Since its creation, the review panel has also relied on staff in the office of the independent police auditor, which will now send one position to the panel for the executive director.

Bierman says the staffing switch will help the panel maintain a good working relationship with police by ensuring the independent police auditor’s resources are not overtaxed.

The change to the panel comes after the Virginia General Assembly adopted a law last year that officially permitted localities to create police oversight boards with the power to investigate incidents, make binding disciplinary determinations, and more.

Bierman says the law shows the Commonwealth is serious about supporting independent oversight bodies for police.

The new executive director won’t have independent investigatory powers, but the position could lay the groundwork for the Board of Supervisors to update the panel’s bylaws to give it more authority, as allowed by the new state law, according to Bierman.

The person hired for the new position will be paid $100,000 to $150,000 per year and report directly to the board of supervisors. Springfield District Supervisor Pat Herrity was the only supervisor to oppose the measure.

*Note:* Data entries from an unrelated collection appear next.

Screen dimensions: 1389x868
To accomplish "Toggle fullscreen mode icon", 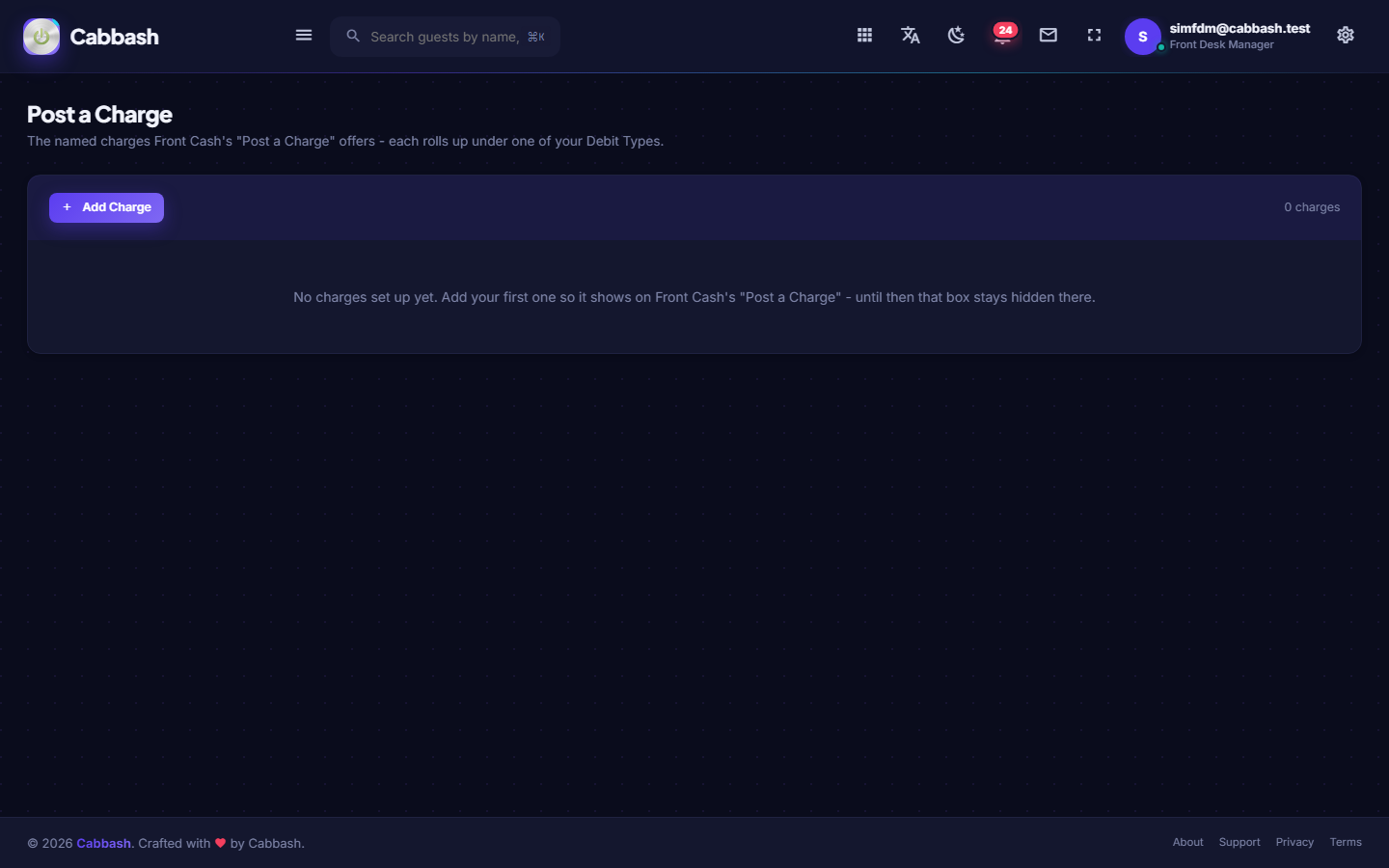I will click(1094, 36).
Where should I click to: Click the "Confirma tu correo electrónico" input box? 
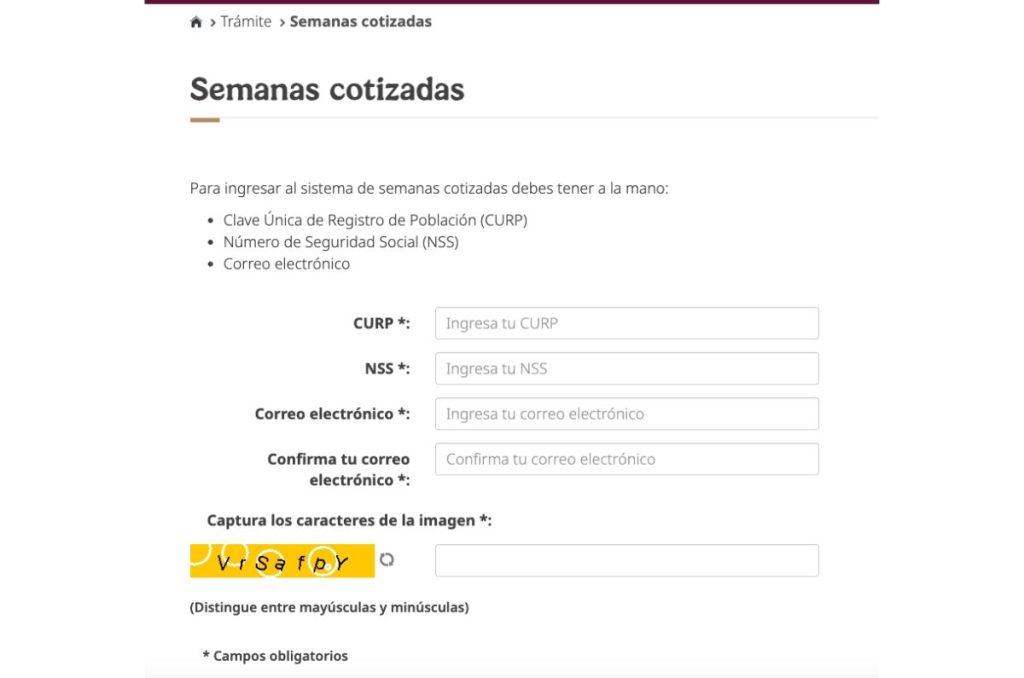(x=626, y=459)
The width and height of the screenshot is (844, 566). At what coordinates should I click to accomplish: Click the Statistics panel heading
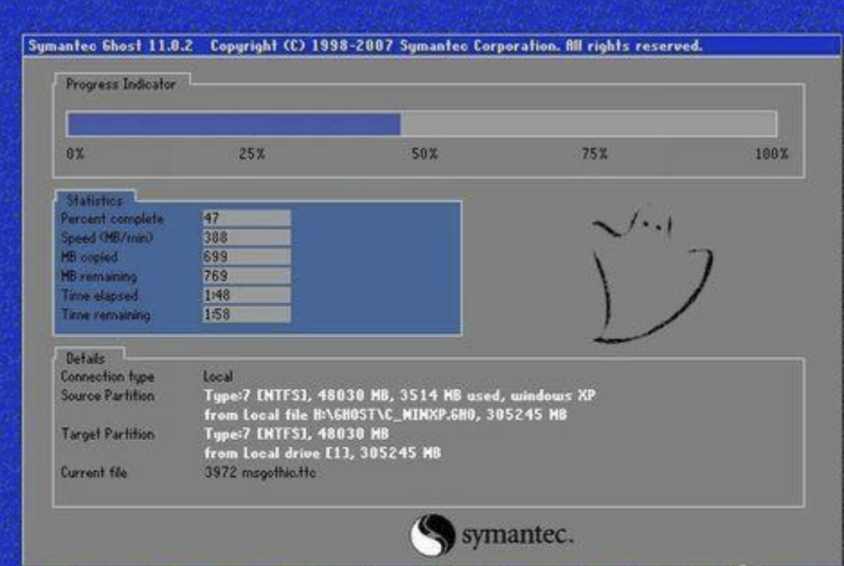tap(94, 201)
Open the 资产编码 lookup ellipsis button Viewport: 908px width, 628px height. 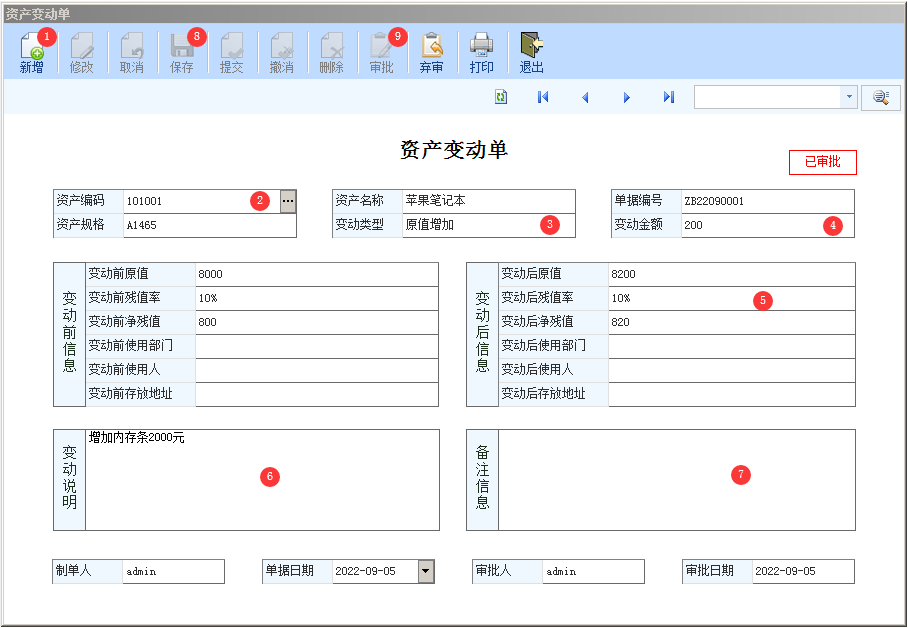tap(288, 201)
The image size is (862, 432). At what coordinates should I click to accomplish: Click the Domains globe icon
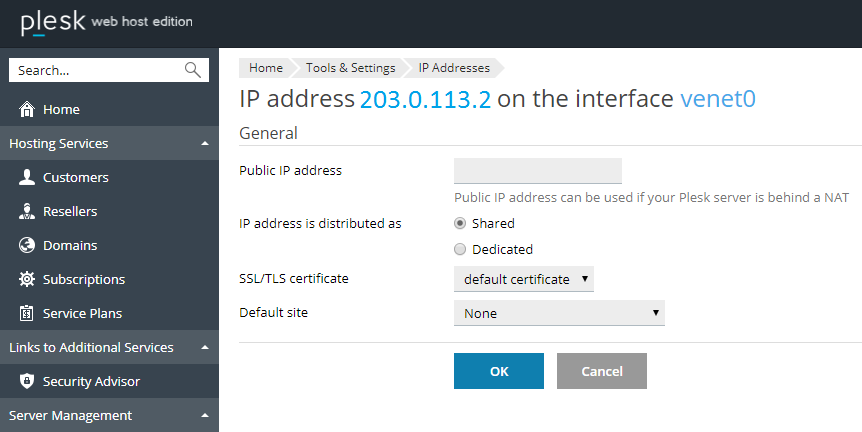[27, 246]
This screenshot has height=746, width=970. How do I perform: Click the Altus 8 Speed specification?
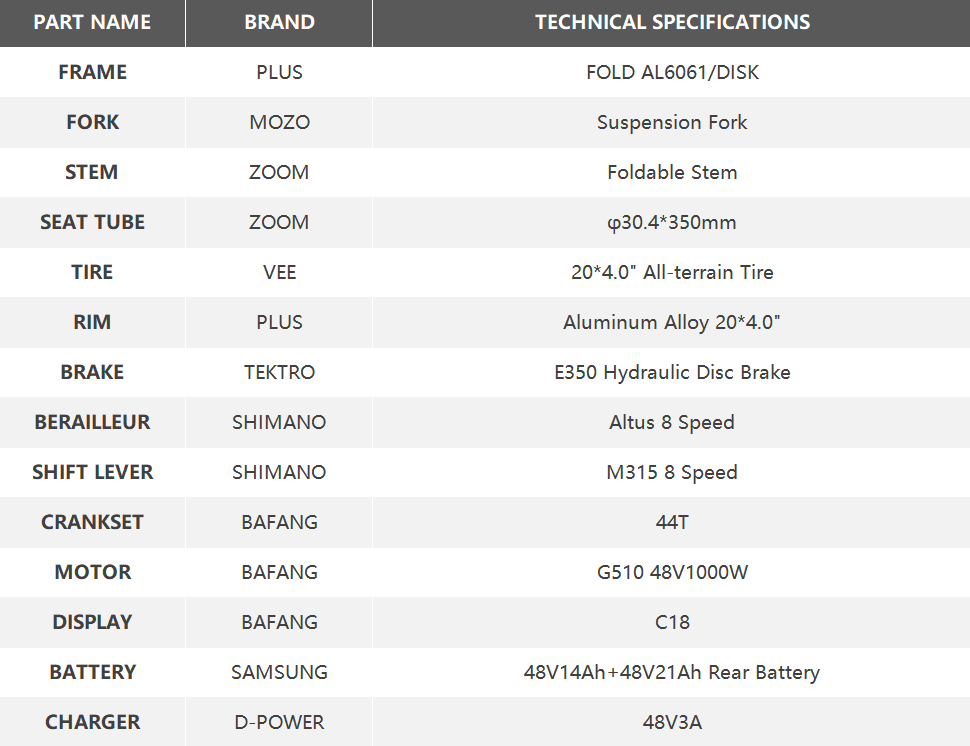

“I voted against this motion because I didn’t support the original motion to form the Civilian Review Panel as we had an Independent Police Auditor, which is where most significant reviews and recommendations for reforms have come from,” Herrity said in a statement.

On Sept. 28, the board of supervisors’ public safety committee is slated to hear a presentation about the review panel along with recommendations on further reforms in line with the panel’s four-year review.

Among other changes, the report recommended:

·        Authorizing an executive director to monitor police investigations of racial bias or profiling from the onset of an investigation, regardless of whether a complaint has been filed with the panel

·        Allowing the panel to conduct its own additional investigations, including interviewing the complainant and three witnesses

·        Permitting the panel to conduct a review of a completed police investigation of a complaint about racial bias or profiling without needing a person to request a review

Limited in its ability to gather independent information, the civilian review panel has consistently upheld Fairfax County police investigations into abuse of authority and misconduct complaints.

The one exception so far came in October 2020 when the panel determined that the FCPD’s internal review did not thoroughly investigate allegations of racial bias or profiling in a 2019 incident that involved an officer following and questioning a driver in Herndon.

Then-Police Chief Edwin Roessler determined the incident involved poor decision-making but wasn’t motivated by racial bias. The panel disagreed and referred the issue to the board of supervisors, which directed the department in January to take additional action regarding the panel’s request.

“This is part of why the four-year review requested that the panel mandate be changed from simply asking whether [an] investigation itself was ‘complete, thorough, accurate, objective, and impartial’ to determine whether the panel [believed] the conclusion of the investigation is ‘correct,'” Bierman said in a statement.